A few months after we were married, when the sixth anniversary of her death was approaching, my husband fell into a depression. He became silent and burdened. After several weeks of it I wondered if this was what my marriage would be like. I decided that maybe I could be in a happy marriage even if I was the only one who was happy. Then, when the day of her death came and went, his darkness lifted for good. It was a last spasm of guilt about having left her behind.
I am sarcastic and occasionally (sometimes? often?) harsh. Robin wasn’t—I know because I asked, not because John holds her over me or compares us—and he would have had a gentler life had she lived. I try to remind myself that I owe it to her to do as good a job of taking care of him as she would have. I will catch myself about to say sentences that begin “How many times have I …” or “Weren’t you listening when …” and stop thinking that if he were still married to Robin, he wouldn’t have to hear this.

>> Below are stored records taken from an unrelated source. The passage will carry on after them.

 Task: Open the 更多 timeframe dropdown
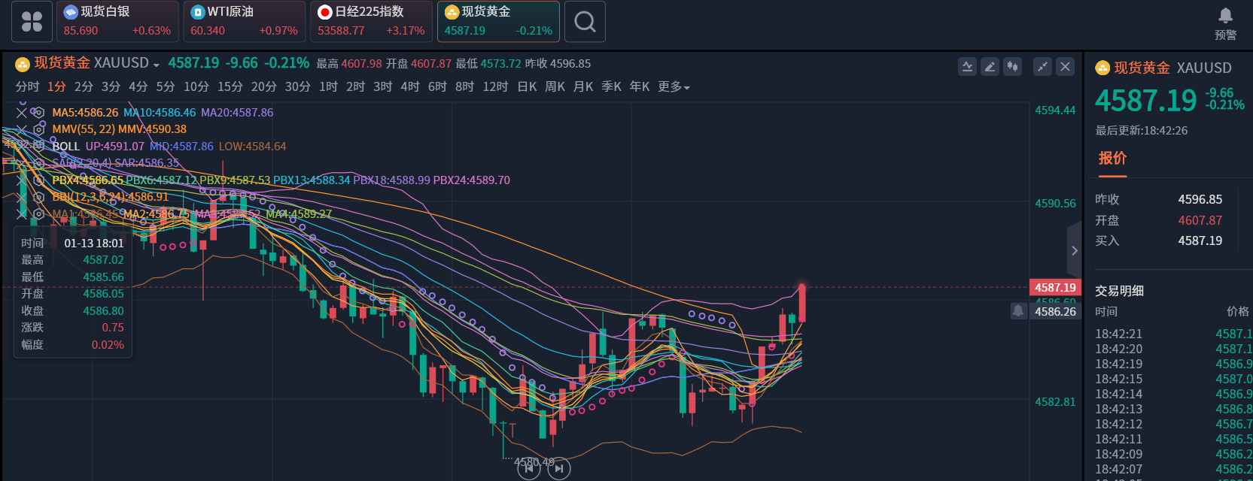pyautogui.click(x=674, y=87)
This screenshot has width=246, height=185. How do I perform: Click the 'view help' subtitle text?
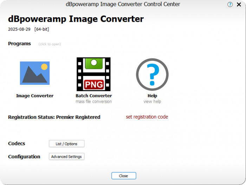click(152, 102)
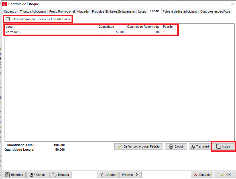Click the Quantidade column header
236x179 pixels.
pos(112,27)
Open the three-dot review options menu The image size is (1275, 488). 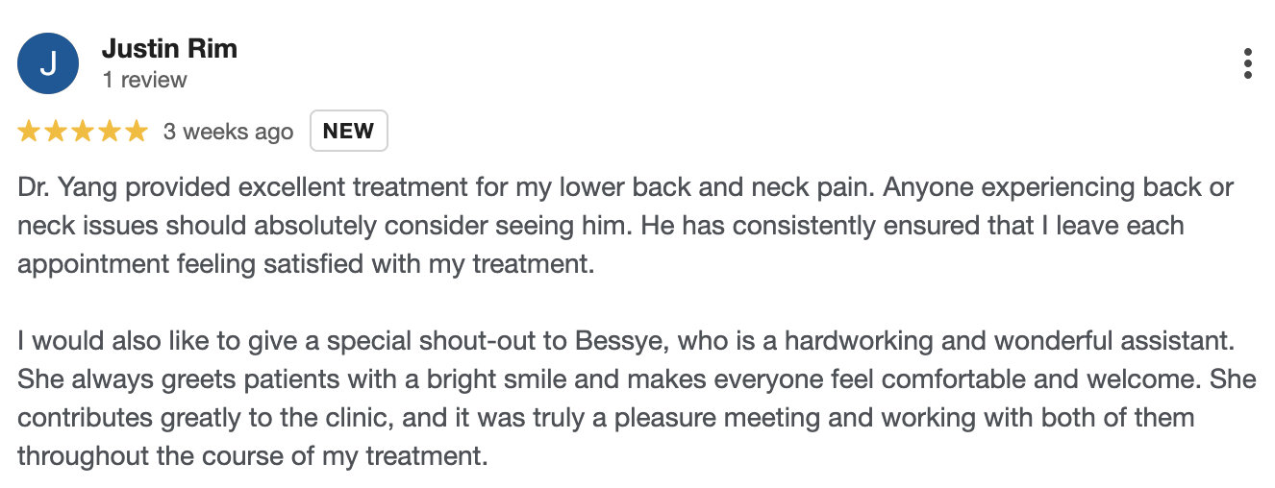tap(1247, 63)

When our daughter was about 6, she and her father were exploring in the attic when she came across an unfamiliar box, filled with Robin’s things. She came running down the stairs in tears. “I found a box of jewels and Dad won’t let me touch them!” she cried. My husband and I talked it over. I understood his desire to keep all that was left of Robin safe. But I suggested she would have liked that a little girl was enchanted with her jewelry. So we told our daughter she could play with these rings and necklaces, but that they were precious. We explained that Robin had been a good friend of her dad’s who died, and Dad was the one who had kept her things.